__DATA SUPPLIED__:
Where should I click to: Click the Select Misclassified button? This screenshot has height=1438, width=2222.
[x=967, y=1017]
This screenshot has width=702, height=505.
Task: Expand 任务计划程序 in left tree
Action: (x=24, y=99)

__EXERCISE__: With nothing added or dropped, write out the listing again.

__REPLY TO THE EXERCISE__:
Where should I click to: Click the Select Misclassified button? This screenshot has height=1438, width=2222.
[x=967, y=1017]
This screenshot has width=702, height=505.
Task: Expand 任务计划程序 in left tree
Action: (x=24, y=99)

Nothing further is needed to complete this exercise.